Dela via


Exchange 2007 – Using VSS to perform an online offline database seed.

When using continuous replication in Exchange 2007, an operation that sometimes needs to be performed is a database seed.  This operation is typically performed as part of enabling replication, and infrequently it is performed as part of the process for recovering from divergence.

Seeding is most often performed with the Update-StorageGroupCopy cmdlet. During seeding, an ESE streaming backup is performed on the source database.  This API is used to copy the database from the source to the target.  There are sometimes where this process fails or for various reasons cannot be utilized.  This means an alternate way to seed the database is needed.

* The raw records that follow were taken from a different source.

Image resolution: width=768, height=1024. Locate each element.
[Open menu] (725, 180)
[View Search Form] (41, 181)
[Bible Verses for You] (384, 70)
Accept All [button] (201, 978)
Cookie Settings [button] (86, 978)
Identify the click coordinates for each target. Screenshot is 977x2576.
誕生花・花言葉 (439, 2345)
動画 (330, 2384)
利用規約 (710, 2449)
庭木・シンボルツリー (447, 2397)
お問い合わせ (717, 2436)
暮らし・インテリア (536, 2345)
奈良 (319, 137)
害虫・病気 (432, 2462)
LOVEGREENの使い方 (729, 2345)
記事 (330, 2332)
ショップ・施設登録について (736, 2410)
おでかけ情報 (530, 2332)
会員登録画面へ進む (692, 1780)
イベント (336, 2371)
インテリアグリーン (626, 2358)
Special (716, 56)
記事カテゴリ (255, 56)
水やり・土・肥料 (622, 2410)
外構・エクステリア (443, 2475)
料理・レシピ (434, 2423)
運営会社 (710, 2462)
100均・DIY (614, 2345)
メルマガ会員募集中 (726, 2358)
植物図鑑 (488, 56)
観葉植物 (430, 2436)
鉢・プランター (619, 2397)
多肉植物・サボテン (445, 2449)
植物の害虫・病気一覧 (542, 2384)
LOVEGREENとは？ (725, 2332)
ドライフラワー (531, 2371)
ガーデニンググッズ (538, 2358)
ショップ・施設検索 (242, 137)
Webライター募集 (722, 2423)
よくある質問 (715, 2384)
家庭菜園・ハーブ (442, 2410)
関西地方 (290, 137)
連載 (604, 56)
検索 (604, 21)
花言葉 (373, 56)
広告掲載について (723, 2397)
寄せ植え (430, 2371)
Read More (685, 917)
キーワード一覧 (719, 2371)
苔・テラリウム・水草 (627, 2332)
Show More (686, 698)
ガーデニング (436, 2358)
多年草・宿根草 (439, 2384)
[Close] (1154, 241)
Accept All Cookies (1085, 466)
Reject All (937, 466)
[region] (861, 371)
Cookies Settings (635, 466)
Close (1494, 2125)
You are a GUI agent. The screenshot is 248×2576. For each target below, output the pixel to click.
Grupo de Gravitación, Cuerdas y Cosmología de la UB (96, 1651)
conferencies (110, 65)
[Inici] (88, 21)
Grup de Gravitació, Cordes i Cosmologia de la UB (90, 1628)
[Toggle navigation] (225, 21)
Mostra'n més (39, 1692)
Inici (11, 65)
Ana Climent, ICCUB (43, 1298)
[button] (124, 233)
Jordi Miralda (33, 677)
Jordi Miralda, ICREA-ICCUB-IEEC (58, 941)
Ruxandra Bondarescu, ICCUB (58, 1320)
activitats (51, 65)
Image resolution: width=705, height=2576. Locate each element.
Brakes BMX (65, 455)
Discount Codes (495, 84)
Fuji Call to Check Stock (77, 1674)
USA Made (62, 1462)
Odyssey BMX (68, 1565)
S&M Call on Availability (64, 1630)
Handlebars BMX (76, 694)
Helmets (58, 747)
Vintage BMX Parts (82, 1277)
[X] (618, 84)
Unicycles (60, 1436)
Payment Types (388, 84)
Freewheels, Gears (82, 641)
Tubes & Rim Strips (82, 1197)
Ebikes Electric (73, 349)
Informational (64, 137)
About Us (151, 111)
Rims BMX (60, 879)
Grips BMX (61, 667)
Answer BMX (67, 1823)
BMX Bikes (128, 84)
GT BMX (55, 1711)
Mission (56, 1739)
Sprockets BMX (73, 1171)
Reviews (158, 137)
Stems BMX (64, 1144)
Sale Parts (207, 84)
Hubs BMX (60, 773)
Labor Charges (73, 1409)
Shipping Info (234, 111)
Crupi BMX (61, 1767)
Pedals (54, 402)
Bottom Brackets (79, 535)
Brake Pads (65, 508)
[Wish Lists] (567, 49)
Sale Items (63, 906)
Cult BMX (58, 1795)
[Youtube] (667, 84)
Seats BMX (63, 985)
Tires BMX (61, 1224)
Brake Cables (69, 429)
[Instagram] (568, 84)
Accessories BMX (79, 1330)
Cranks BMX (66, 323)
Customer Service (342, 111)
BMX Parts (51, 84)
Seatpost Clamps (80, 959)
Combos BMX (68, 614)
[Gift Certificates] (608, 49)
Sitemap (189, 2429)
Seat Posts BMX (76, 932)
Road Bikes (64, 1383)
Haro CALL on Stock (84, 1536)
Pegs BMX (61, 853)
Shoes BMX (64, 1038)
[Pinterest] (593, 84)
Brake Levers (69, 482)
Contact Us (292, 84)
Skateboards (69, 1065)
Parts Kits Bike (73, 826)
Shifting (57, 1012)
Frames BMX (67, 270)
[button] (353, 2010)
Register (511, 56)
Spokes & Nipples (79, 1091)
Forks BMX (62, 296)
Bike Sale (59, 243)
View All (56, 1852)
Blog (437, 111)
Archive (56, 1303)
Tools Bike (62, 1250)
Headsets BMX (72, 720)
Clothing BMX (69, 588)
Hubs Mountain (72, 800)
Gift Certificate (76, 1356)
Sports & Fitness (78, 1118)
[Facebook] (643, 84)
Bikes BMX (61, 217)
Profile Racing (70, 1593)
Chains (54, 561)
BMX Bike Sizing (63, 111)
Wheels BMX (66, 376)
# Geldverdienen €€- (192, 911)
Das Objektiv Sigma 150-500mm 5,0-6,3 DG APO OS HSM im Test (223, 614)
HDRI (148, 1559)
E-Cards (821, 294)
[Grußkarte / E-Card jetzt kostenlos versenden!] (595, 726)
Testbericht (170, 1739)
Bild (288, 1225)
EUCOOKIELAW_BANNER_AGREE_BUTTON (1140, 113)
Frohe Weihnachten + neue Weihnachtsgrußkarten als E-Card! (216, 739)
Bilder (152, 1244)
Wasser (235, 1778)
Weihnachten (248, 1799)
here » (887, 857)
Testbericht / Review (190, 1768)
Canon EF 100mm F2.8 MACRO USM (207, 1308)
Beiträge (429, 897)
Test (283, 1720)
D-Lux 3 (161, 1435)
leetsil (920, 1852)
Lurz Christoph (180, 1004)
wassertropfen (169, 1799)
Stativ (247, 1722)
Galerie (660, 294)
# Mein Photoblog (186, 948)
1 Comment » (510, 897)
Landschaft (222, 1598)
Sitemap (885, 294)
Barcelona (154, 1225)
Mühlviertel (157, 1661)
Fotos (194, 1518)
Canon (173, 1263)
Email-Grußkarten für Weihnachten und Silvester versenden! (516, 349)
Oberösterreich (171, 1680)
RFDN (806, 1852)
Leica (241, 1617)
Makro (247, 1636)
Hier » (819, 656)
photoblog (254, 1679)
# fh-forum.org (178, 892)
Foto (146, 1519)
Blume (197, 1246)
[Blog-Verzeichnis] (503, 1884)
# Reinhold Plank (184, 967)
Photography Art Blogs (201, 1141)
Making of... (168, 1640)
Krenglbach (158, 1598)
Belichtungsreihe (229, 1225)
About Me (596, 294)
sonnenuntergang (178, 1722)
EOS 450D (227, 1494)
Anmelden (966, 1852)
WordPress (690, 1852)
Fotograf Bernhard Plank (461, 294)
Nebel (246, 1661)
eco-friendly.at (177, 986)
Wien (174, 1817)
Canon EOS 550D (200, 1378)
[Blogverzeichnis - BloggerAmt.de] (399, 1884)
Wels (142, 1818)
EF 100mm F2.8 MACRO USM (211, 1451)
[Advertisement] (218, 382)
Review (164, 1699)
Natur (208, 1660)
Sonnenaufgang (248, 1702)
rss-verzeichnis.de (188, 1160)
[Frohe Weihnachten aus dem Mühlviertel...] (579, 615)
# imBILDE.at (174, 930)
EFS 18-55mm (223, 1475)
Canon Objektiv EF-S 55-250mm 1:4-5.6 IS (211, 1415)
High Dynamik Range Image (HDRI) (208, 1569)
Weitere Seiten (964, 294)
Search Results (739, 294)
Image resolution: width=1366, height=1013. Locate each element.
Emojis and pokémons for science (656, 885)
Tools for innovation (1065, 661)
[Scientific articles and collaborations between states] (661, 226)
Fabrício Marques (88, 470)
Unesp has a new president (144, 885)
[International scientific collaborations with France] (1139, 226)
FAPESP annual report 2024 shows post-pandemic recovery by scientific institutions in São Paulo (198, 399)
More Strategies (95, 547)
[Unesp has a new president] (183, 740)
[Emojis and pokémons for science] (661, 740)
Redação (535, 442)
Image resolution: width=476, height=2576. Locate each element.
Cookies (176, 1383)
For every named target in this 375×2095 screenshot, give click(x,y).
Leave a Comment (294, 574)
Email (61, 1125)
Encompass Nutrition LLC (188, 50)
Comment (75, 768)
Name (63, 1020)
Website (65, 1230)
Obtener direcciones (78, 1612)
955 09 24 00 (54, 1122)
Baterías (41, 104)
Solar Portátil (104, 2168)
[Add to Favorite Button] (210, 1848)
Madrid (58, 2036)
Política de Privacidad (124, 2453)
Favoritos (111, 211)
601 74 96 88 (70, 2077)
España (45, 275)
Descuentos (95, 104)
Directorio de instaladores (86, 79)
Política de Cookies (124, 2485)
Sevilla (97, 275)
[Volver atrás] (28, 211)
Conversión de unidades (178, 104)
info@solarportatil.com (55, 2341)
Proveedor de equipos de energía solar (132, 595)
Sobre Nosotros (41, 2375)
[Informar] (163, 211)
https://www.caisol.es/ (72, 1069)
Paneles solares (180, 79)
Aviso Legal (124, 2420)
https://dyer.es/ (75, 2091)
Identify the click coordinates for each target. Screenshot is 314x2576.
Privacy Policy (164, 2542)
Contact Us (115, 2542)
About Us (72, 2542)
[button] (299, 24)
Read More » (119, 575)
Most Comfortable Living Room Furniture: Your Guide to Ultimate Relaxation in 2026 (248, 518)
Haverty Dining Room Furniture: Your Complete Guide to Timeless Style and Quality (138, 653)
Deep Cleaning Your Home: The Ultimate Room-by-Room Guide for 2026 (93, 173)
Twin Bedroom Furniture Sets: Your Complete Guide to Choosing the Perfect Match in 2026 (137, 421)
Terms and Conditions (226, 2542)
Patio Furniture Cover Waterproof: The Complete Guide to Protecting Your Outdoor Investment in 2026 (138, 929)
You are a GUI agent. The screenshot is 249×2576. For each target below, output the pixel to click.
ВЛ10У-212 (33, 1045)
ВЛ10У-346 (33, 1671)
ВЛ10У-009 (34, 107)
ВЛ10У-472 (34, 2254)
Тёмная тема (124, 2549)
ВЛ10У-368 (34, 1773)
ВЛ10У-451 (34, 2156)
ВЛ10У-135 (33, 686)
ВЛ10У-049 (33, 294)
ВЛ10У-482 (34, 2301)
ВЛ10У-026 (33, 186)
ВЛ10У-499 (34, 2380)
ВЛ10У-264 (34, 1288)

One method is to perform a manual offline seeding. In this operation, the source database is dismounted, verified to be in a clean shutdown state, and then manually copied offline to the target. This can obviously be inconvenient, since the source database has to be down while the copy procedure is being performed.

Another method is to use a VSS backup of the database to seed the database copy.  You can use VSS to back up the database, and VSS to restore the database.  (Sorry – if you are using the online streaming backup API for your databases you will not be able to use these instructions).

When using an Exchange-aware VSS application, there are typically four destinations for a restore (note, your backup software may not enable all the options):

  1. Original storage group
  2. Alternate storage group
  3. Recovery storage group
  4. File system

To use the VSS backup and restore method, you would choose to restore to the file system.

The following steps outline a high level process on how to utilize a VSS backup and restore to file system to complete an online offline database seed operation.

====================================

The first step is to enable replication for the storage group.  In CCR this is handled for you automatically every time you create a database. When using SCR or LCR, this is accomplished using the Enable-StorageGroupCopy cmdlet. It is important to ensure that neither circular logging nor backups truncate any of the log files necessary to complete this process.

(SCR)
Enable-StorageGroupCopy –Identity <ServerName\StorageGroupName> –StandbyMachine <SCRTargetName> –SeedingPostponed

(LCR)
Enable-DatabaseCopy –Identity <ServerName\DatabaseName> –CopyEdbFilePath “path\database.edb”

(LCR)
Enable-StorageGroupCopy –Identity <ServerName\StorageGroupName> –CopyLogFolderPath <path> –CopySystemFolderPath <path> –SeedingPostponed

For more information on enabling SCR, please see my blog post at https://blogs.technet.com/timmcmic/archive/2009/01/22/inconsistent-results-when-enabling-standby-continuous-replication-scr-in-exchange-2007-sp1.aspx

If you have already enabled continuous replication for the storage group, proceed to the second step.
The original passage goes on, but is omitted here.